● Enunciado del ejercicio: Reescribe todos los registros siguientes sustituyendo "Identify" por "Determine" y sin modificar nada más.

● Datos de entrada:

------------------------------------------------------------

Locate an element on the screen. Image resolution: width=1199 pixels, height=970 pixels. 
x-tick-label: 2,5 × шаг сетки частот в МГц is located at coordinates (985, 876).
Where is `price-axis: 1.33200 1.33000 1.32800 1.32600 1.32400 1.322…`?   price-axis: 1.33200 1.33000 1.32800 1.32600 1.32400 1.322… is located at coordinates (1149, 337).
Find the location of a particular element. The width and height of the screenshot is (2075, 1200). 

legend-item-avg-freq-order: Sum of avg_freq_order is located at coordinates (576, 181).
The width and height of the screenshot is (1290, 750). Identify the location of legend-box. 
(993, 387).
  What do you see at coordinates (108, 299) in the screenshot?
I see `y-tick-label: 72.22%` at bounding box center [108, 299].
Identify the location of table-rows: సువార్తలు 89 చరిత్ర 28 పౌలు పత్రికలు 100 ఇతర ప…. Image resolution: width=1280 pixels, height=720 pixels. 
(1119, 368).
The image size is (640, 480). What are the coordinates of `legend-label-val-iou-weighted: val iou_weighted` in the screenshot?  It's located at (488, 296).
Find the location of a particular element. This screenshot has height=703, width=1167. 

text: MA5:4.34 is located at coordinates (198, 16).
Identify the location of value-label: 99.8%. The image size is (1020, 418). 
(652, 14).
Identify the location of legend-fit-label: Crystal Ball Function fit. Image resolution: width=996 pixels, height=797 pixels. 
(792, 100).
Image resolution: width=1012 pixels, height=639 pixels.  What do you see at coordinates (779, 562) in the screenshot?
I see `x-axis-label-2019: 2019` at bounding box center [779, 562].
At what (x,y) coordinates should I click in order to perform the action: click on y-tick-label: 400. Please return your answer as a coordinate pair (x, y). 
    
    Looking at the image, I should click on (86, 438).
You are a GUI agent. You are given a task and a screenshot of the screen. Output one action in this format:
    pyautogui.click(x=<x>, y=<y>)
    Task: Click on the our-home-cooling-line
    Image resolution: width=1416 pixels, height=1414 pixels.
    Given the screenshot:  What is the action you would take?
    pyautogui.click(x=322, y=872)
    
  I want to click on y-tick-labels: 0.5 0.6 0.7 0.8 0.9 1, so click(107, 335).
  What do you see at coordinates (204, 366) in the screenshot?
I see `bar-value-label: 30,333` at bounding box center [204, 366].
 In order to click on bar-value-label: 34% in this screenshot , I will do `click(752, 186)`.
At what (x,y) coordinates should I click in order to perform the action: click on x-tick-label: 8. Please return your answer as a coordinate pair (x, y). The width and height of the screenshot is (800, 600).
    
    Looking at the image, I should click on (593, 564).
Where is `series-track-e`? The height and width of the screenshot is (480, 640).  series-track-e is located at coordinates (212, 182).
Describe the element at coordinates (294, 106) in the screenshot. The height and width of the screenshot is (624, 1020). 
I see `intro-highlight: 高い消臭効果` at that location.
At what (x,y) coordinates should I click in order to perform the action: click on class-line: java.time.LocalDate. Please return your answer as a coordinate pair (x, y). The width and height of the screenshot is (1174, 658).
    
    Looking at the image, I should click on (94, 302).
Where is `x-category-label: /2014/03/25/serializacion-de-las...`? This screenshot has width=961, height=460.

------------------------------------------------------------

● Resultado:
Locate an element on the screen. Image resolution: width=1199 pixels, height=970 pixels. 
x-tick-label: 2,5 × шаг сетки частот в МГц is located at coordinates (985, 876).
Where is `price-axis: 1.33200 1.33000 1.32800 1.32600 1.32400 1.322…`?   price-axis: 1.33200 1.33000 1.32800 1.32600 1.32400 1.322… is located at coordinates (1149, 337).
Find the location of a particular element. The width and height of the screenshot is (2075, 1200). 

legend-item-avg-freq-order: Sum of avg_freq_order is located at coordinates (576, 181).
The width and height of the screenshot is (1290, 750). Determine the location of legend-box. 
(993, 387).
  What do you see at coordinates (108, 299) in the screenshot?
I see `y-tick-label: 72.22%` at bounding box center [108, 299].
Determine the location of table-rows: సువార్తలు 89 చరిత్ర 28 పౌలు పత్రికలు 100 ఇతర ప…. Image resolution: width=1280 pixels, height=720 pixels. 
(1119, 368).
The image size is (640, 480). What are the coordinates of `legend-label-val-iou-weighted: val iou_weighted` in the screenshot?  It's located at (488, 296).
Find the location of a particular element. This screenshot has height=703, width=1167. 

text: MA5:4.34 is located at coordinates (198, 16).
Determine the location of value-label: 99.8%. The image size is (1020, 418). 
(652, 14).
Determine the location of legend-fit-label: Crystal Ball Function fit. Image resolution: width=996 pixels, height=797 pixels. 
(792, 100).
Image resolution: width=1012 pixels, height=639 pixels.  What do you see at coordinates (779, 562) in the screenshot?
I see `x-axis-label-2019: 2019` at bounding box center [779, 562].
At what (x,y) coordinates should I click in order to perform the action: click on y-tick-label: 400. Please return your answer as a coordinate pair (x, y). 
    
    Looking at the image, I should click on (86, 438).
You are a GUI agent. You are given a task and a screenshot of the screen. Output one action in this format:
    pyautogui.click(x=<x>, y=<y>)
    Task: Click on the our-home-cooling-line
    Image resolution: width=1416 pixels, height=1414 pixels.
    Given the screenshot:  What is the action you would take?
    pyautogui.click(x=322, y=872)
    
  I want to click on y-tick-labels: 0.5 0.6 0.7 0.8 0.9 1, so click(107, 335).
  What do you see at coordinates (204, 366) in the screenshot?
I see `bar-value-label: 30,333` at bounding box center [204, 366].
 In order to click on bar-value-label: 34% in this screenshot , I will do `click(752, 186)`.
At what (x,y) coordinates should I click in order to perform the action: click on x-tick-label: 8. Please return your answer as a coordinate pair (x, y). The width and height of the screenshot is (800, 600).
    
    Looking at the image, I should click on (593, 564).
Where is `series-track-e`? The height and width of the screenshot is (480, 640).  series-track-e is located at coordinates (212, 182).
Describe the element at coordinates (294, 106) in the screenshot. The height and width of the screenshot is (624, 1020). 
I see `intro-highlight: 高い消臭効果` at that location.
At what (x,y) coordinates should I click in order to perform the action: click on class-line: java.time.LocalDate. Please return your answer as a coordinate pair (x, y). The width and height of the screenshot is (1174, 658).
    
    Looking at the image, I should click on (94, 302).
Where is `x-category-label: /2014/03/25/serializacion-de-las...`? This screenshot has width=961, height=460.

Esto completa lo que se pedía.